Wall Street’s mood swung wildly this week as investors scrambled to price in a widening war in the Middle East, and what should have been a natural bid for defense names turned into volatile chop instead. Stocks that had run hard on Monday gave back gains on Tuesday amid a broader market selloff that left traders looking for safe ground.
The damage was broad and fast: household defense names like Lockheed Martin, Northrop Grumman and L3Harris, after rallying, briefly turned red while Palantir and RTX saw intraday reversals that wiped out Monday’s momentum. The Dow plunged more than a thousand points as tech giants and consumer-facing companies led declines, proving once again that fear of a prolonged conflict hits the broad market far harder than the industrial beneficiaries of national security.

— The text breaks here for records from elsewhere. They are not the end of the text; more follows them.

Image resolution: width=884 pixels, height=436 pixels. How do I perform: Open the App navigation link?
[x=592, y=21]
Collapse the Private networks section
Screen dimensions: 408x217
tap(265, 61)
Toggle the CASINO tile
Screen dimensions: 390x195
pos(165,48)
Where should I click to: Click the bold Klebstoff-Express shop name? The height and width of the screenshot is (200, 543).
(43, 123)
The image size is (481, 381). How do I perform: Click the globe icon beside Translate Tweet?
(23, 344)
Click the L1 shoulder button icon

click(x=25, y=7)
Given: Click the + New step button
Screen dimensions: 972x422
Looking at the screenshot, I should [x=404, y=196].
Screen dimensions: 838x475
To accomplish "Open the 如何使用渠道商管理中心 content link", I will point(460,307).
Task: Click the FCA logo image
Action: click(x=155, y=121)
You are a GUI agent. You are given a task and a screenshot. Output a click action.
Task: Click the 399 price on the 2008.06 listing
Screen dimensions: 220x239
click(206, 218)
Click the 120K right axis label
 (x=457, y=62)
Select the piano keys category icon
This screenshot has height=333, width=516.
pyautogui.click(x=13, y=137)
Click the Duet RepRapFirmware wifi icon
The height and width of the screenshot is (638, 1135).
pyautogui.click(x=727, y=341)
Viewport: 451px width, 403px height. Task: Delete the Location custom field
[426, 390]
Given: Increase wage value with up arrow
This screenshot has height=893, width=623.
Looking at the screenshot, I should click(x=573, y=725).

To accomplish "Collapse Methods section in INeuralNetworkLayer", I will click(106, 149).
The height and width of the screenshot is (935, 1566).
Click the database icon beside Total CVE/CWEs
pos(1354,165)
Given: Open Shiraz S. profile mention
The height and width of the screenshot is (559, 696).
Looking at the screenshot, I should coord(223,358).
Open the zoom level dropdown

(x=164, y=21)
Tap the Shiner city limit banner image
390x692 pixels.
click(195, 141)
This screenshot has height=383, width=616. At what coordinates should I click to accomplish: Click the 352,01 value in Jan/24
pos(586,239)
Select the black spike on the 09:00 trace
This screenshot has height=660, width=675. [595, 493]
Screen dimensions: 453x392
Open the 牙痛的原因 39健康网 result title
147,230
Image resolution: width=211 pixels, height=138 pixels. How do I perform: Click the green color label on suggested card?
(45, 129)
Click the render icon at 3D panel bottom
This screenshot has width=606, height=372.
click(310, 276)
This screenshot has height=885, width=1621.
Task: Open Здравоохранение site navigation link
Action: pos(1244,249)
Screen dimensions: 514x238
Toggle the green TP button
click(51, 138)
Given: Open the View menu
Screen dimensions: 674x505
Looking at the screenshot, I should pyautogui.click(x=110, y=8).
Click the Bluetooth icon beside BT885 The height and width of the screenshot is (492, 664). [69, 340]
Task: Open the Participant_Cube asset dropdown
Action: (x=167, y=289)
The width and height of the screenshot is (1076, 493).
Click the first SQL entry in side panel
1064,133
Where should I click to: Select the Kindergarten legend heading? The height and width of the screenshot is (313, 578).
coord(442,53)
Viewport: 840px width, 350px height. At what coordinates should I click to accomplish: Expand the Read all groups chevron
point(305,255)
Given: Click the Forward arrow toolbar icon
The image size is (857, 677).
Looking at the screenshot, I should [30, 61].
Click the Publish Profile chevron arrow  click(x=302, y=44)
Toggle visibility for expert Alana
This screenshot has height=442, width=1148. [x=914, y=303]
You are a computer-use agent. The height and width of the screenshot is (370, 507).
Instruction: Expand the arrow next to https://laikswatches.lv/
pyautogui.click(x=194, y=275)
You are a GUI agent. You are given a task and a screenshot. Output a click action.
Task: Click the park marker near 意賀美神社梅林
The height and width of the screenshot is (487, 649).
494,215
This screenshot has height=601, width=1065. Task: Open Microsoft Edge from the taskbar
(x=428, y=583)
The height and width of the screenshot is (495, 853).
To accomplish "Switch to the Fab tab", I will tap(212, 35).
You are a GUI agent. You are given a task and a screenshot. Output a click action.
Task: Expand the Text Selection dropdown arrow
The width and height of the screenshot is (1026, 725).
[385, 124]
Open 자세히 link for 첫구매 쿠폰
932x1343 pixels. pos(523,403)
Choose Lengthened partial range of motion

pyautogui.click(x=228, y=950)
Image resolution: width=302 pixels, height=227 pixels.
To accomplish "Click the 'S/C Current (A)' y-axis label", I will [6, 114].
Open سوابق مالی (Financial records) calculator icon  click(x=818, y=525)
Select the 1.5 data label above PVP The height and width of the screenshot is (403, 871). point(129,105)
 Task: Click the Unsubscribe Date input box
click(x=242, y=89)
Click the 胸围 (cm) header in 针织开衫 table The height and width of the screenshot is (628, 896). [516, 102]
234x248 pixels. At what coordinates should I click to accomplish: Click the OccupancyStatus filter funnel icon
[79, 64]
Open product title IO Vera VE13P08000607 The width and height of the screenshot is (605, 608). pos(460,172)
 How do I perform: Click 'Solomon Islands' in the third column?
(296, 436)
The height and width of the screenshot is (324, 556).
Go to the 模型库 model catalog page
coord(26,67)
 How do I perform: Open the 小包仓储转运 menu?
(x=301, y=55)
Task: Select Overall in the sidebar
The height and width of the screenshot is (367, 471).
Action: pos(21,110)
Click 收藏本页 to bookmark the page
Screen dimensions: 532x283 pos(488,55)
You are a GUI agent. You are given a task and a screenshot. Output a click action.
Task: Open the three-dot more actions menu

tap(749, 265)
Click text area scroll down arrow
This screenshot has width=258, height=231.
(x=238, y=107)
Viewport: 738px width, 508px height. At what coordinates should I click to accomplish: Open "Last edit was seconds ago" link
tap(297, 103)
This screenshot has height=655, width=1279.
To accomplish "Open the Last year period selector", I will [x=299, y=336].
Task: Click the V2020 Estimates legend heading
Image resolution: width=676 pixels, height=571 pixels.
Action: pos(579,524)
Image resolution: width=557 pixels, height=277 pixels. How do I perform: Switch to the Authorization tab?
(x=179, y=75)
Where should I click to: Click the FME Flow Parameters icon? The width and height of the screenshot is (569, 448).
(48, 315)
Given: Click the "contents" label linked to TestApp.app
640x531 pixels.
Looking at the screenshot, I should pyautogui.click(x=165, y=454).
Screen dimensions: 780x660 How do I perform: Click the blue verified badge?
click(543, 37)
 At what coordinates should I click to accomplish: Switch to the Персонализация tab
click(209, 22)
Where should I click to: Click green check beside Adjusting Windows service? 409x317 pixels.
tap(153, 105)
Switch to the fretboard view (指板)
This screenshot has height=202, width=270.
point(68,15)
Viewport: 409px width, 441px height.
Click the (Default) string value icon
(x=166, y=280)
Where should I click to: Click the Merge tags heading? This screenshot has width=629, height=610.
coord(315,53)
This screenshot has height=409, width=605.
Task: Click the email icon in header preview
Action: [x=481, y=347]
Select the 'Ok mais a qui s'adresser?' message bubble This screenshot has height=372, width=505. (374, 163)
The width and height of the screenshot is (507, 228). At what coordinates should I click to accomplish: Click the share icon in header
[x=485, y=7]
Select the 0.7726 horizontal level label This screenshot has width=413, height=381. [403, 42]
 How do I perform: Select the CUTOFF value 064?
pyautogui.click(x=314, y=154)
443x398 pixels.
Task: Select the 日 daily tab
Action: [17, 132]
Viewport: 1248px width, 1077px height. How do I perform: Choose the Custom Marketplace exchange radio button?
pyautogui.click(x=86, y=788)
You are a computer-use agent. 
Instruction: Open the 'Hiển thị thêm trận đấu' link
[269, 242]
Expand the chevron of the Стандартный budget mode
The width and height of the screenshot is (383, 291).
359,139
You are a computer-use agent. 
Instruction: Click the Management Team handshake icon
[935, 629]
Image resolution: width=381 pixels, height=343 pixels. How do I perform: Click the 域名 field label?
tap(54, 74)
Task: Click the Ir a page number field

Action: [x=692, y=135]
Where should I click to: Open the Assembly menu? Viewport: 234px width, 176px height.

Meanwhile oil reared up, with Brent and WTI spiking sharply as traders priced in supply disruptions and threats to the Strait of Hormuz, and energy stocks caught the bid that always follows a real geopolitical shock. Higher energy, rising insurance costs for shipping and the specter of longer-term supply interruptions are the practical realities that translate conflict into higher prices at the pump for working Americans.
Don’t forget the bigger picture driving this market drama: the president has warned the campaign against Iran could last roughly four to five weeks and hinted it might go longer, and Iran’s leadership suffered catastrophic losses that have left Tehran vowing major retaliation. Those are not abstractions to traders — they are the raw facts that force investors to reprice risk, and they explain why nervous money rushed for the exits even as defense manufacturers reassess production and logistics.
Conservative Americans should call this what it is: a market overreaction to uncertainty, not a repudiation of the defense sector or the men and women who supply our armed forces. Geopolitical shocks like this tend to enrich those companies that actually make the tools of victory while exposing the folly of depending on foreign entanglements that drain our resources; investors with a long view will remember that defense demand is structural in a dangerous world.
Hardworking patriots watching their 401(k)s should not be swayed by headline hysteria or by pundits who instinctively cheer for weakness abroad. Congress must step up with clear funding and common-sense support for replenishing stockpiles and production lines, not partisan virtue signaling that leaves our troops hungry for ammunition. In times like these Americans stand with the men and women who defend our liberty, and we demand steady leadership that puts national security ahead of market theatrics.